*Exercise data:*

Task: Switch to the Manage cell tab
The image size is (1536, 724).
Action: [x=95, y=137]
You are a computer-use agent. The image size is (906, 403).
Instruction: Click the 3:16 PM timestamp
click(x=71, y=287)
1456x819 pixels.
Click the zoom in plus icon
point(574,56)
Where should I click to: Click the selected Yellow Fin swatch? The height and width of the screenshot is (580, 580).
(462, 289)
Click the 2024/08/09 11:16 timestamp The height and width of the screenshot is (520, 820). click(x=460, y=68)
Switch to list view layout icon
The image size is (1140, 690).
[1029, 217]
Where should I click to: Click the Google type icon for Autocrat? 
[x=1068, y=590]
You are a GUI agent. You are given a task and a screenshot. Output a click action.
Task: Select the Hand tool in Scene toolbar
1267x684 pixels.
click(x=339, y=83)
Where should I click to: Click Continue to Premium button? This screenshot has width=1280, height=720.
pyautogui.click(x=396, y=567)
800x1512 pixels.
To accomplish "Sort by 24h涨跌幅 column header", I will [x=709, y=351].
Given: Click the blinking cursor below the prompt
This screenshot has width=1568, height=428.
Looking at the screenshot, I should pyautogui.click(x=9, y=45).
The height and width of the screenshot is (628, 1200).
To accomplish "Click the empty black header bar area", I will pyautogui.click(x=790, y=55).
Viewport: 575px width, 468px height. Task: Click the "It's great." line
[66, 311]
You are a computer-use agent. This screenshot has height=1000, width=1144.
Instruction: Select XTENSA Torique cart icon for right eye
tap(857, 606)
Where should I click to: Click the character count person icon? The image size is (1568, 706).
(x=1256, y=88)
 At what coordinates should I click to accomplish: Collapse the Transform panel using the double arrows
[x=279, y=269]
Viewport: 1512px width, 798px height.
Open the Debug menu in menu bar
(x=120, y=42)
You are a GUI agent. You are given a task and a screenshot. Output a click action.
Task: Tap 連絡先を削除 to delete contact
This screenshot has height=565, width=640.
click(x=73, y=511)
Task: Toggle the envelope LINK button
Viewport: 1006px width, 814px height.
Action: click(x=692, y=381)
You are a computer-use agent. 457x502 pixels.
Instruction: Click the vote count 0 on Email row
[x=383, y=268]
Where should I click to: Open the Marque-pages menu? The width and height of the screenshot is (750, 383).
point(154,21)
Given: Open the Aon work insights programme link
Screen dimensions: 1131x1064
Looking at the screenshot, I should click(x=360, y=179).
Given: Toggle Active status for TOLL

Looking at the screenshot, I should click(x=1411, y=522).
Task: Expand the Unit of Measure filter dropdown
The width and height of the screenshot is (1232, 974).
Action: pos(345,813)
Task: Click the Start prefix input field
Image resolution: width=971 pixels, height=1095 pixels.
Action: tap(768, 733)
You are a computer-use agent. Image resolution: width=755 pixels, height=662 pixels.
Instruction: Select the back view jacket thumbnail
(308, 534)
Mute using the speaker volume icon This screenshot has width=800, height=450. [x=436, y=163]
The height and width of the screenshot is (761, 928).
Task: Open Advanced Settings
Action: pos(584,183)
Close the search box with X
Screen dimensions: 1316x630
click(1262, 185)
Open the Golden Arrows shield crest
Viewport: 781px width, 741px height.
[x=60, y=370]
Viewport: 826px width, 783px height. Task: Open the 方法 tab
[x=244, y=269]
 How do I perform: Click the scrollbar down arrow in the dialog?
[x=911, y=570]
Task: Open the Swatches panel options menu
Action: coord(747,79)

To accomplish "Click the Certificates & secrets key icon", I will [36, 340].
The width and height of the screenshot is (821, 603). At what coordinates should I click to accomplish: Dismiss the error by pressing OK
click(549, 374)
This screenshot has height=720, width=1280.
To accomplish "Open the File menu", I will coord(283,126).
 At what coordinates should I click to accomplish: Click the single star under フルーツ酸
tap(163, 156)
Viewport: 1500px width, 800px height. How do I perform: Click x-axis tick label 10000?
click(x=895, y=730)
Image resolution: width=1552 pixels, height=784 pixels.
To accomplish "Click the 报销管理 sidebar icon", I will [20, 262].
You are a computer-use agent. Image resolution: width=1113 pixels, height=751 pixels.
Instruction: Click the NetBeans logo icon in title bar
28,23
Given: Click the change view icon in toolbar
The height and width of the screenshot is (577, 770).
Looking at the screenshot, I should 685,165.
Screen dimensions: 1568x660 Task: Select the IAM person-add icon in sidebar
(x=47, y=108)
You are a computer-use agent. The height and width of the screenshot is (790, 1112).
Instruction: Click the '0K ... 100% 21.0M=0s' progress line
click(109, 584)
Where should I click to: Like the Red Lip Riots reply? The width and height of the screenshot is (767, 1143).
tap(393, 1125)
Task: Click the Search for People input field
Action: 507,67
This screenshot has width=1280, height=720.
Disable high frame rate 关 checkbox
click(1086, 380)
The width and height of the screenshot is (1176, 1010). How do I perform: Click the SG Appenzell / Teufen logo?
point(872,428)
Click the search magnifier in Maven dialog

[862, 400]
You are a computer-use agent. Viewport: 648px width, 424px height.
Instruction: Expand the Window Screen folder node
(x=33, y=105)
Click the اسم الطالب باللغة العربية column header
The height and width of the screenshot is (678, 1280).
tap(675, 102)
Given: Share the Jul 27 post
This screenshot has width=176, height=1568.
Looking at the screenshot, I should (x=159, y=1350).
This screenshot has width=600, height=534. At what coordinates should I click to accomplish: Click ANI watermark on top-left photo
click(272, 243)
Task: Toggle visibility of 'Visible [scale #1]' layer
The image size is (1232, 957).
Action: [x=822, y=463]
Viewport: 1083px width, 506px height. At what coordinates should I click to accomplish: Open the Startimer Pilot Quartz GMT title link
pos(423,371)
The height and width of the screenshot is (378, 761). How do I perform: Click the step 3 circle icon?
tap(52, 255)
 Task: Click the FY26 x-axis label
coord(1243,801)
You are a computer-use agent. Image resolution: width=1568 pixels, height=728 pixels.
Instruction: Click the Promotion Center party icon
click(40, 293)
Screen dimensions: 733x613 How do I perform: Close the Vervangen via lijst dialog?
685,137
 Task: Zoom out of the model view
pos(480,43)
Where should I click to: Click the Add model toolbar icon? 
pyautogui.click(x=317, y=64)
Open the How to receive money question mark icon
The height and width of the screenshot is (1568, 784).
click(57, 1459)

*Problem requirements:* Repeat each entry exactly as it was given.

*Output for this exercise:*
Task: Switch to the Manage cell tab
The image size is (1536, 724).
Action: [x=95, y=137]
You are a computer-use agent. The image size is (906, 403).
Instruction: Click the 3:16 PM timestamp
click(x=71, y=287)
1456x819 pixels.
Click the zoom in plus icon
point(574,56)
Where should I click to: Click the selected Yellow Fin swatch? The height and width of the screenshot is (580, 580).
(462, 289)
Click the 2024/08/09 11:16 timestamp The height and width of the screenshot is (520, 820). click(x=460, y=68)
Switch to list view layout icon
The image size is (1140, 690).
[1029, 217]
Where should I click to: Click the Google type icon for Autocrat? 
[x=1068, y=590]
You are a GUI agent. You are given a task and a screenshot. Output a click action.
Task: Select the Hand tool in Scene toolbar
1267x684 pixels.
click(x=339, y=83)
Where should I click to: Click Continue to Premium button? This screenshot has width=1280, height=720.
pyautogui.click(x=396, y=567)
800x1512 pixels.
To accomplish "Sort by 24h涨跌幅 column header", I will [x=709, y=351].
Given: Click the blinking cursor below the prompt
This screenshot has width=1568, height=428.
Looking at the screenshot, I should pyautogui.click(x=9, y=45).
The height and width of the screenshot is (628, 1200).
To accomplish "Click the empty black header bar area", I will pyautogui.click(x=790, y=55).
Viewport: 575px width, 468px height. Task: Click the "It's great." line
[66, 311]
You are a computer-use agent. This screenshot has height=1000, width=1144.
Instruction: Select XTENSA Torique cart icon for right eye
tap(857, 606)
Where should I click to: Click the character count person icon? The image size is (1568, 706).
(x=1256, y=88)
 At what coordinates should I click to accomplish: Collapse the Transform panel using the double arrows
[x=279, y=269]
Viewport: 1512px width, 798px height.
Open the Debug menu in menu bar
(x=120, y=42)
You are a GUI agent. You are given a task and a screenshot. Output a click action.
Task: Tap 連絡先を削除 to delete contact
This screenshot has height=565, width=640.
click(x=73, y=511)
Task: Toggle the envelope LINK button
Viewport: 1006px width, 814px height.
Action: click(x=692, y=381)
You are a computer-use agent. 457x502 pixels.
Instruction: Click the vote count 0 on Email row
[x=383, y=268]
Where should I click to: Open the Marque-pages menu? The width and height of the screenshot is (750, 383).
point(154,21)
Given: Open the Aon work insights programme link
Screen dimensions: 1131x1064
Looking at the screenshot, I should click(x=360, y=179).
Given: Toggle Active status for TOLL

Looking at the screenshot, I should click(x=1411, y=522).
Task: Expand the Unit of Measure filter dropdown
The width and height of the screenshot is (1232, 974).
Action: pos(345,813)
Task: Click the Start prefix input field
Image resolution: width=971 pixels, height=1095 pixels.
Action: tap(768, 733)
You are a computer-use agent. Image resolution: width=755 pixels, height=662 pixels.
Instruction: Select the back view jacket thumbnail
(308, 534)
Mute using the speaker volume icon This screenshot has width=800, height=450. [x=436, y=163]
The height and width of the screenshot is (761, 928).
Task: Open Advanced Settings
Action: pos(584,183)
Close the search box with X
Screen dimensions: 1316x630
click(1262, 185)
Open the Golden Arrows shield crest
Viewport: 781px width, 741px height.
[x=60, y=370]
Viewport: 826px width, 783px height. Task: Open the 方法 tab
[x=244, y=269]
 How do I perform: Click the scrollbar down arrow in the dialog?
[x=911, y=570]
Task: Open the Swatches panel options menu
Action: coord(747,79)

To accomplish "Click the Certificates & secrets key icon", I will [36, 340].
The width and height of the screenshot is (821, 603). At what coordinates should I click to accomplish: Dismiss the error by pressing OK
click(549, 374)
This screenshot has height=720, width=1280.
To accomplish "Open the File menu", I will coord(283,126).
 At what coordinates should I click to accomplish: Click the single star under フルーツ酸
tap(163, 156)
Viewport: 1500px width, 800px height. How do I perform: Click x-axis tick label 10000?
click(x=895, y=730)
Image resolution: width=1552 pixels, height=784 pixels.
To accomplish "Click the 报销管理 sidebar icon", I will [20, 262].
You are a computer-use agent. Image resolution: width=1113 pixels, height=751 pixels.
Instruction: Click the NetBeans logo icon in title bar
28,23
Given: Click the change view icon in toolbar
The height and width of the screenshot is (577, 770).
Looking at the screenshot, I should 685,165.
Screen dimensions: 1568x660 Task: Select the IAM person-add icon in sidebar
(x=47, y=108)
You are a computer-use agent. The height and width of the screenshot is (790, 1112).
Instruction: Click the '0K ... 100% 21.0M=0s' progress line
click(109, 584)
Where should I click to: Like the Red Lip Riots reply? The width and height of the screenshot is (767, 1143).
tap(393, 1125)
Task: Click the Search for People input field
Action: 507,67
This screenshot has width=1280, height=720.
Disable high frame rate 关 checkbox
click(1086, 380)
The width and height of the screenshot is (1176, 1010). How do I perform: Click the SG Appenzell / Teufen logo?
point(872,428)
Click the search magnifier in Maven dialog

[862, 400]
You are a computer-use agent. Viewport: 648px width, 424px height.
Instruction: Expand the Window Screen folder node
(x=33, y=105)
Click the اسم الطالب باللغة العربية column header
The height and width of the screenshot is (678, 1280).
tap(675, 102)
Given: Share the Jul 27 post
This screenshot has width=176, height=1568.
Looking at the screenshot, I should (x=159, y=1350).
This screenshot has width=600, height=534. At what coordinates should I click to accomplish: Click ANI watermark on top-left photo
click(272, 243)
Task: Toggle visibility of 'Visible [scale #1]' layer
The image size is (1232, 957).
Action: [x=822, y=463]
Viewport: 1083px width, 506px height. At what coordinates should I click to accomplish: Open the Startimer Pilot Quartz GMT title link
pos(423,371)
The height and width of the screenshot is (378, 761). How do I perform: Click the step 3 circle icon?
tap(52, 255)
 Task: Click the FY26 x-axis label
coord(1243,801)
You are a computer-use agent. Image resolution: width=1568 pixels, height=728 pixels.
Instruction: Click the Promotion Center party icon
click(40, 293)
Screen dimensions: 733x613 How do I perform: Close the Vervangen via lijst dialog?
685,137
 Task: Zoom out of the model view
pos(480,43)
Where should I click to: Click the Add model toolbar icon? 
pyautogui.click(x=317, y=64)
Open the How to receive money question mark icon
The height and width of the screenshot is (1568, 784).
click(57, 1459)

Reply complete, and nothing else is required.